If Sir Down could have looked into the chromosomes of his charges, he’d have seen that 96% of them had an extra chromosome 21, today called trisomy 21. It arises from a sperm or egg that gets an extra chromosome 21. The person can survive because 21’s gene load is so small.
The other 4% of Down syndrome cases arise from a parent who is a translocation carrier. She or he has one normal chromosome 21, but the other piggybacks onto a different chromosome, usually #14. If the unusual chromosome ends up in an egg or sperm, along with two normal copies, and conception results, the fertilized ovum has an overload of chromosome 21. And that equals Down syndrome .

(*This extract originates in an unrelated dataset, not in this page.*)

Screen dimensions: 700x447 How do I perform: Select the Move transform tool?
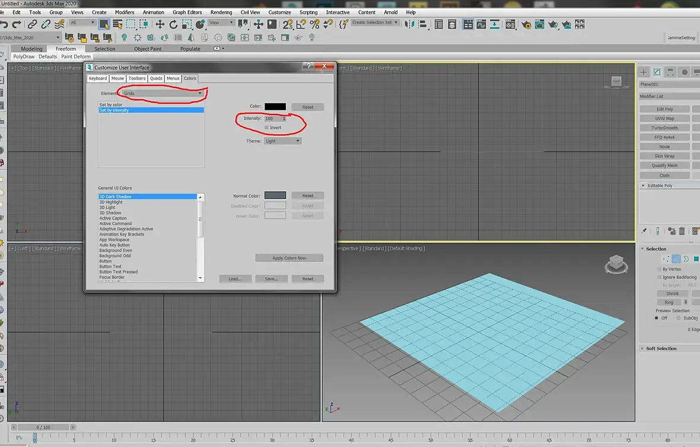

People with trisomy or translocation Down syndrome seem to be the same, but the risks that it will recur in their families are radically different. Trisomy 21 recurs 1 in 100 times, the empiric risk. But translocation Down syndrome affects a third of live births to couples where one is a carrier.
BACK TO OMIM
OMIM has been aptly called the bible of human genetics. From the 1960s until the mid 1980s, it was a huge book published anew every few years – I had several volumes. Each entry was everything you could ever want to know about a particular condition, including historical anecdotes, epidemiological data, and for many rare conditions, descriptions of societies in which uncle-niece and cousin-cousin marriages amplify the incidence of particular mutations.
A recent article by University of Adelaide science historian Rachel Ankeny explores the “geneticization” of OMIM: the association of health effects, symptoms, traits, and biochemical findings with specific gene variants. She argues and I can also attest that the geneticization isn’t a consequence of the ability to sequence human genomes, but of a steadily growing body of discoveries, described one gene at a time, that’s been ongoing for decades.
A shout-out of thanks to Marc Pieterse for bringing the importance of a disease name to public attention. The discussion over how to name the possible manifestations of his son’s rare mutation underscores the fact that decisions shouldn’t bow to political correctness, honor a discoverer or place of discovery, but impart the most useful medical information.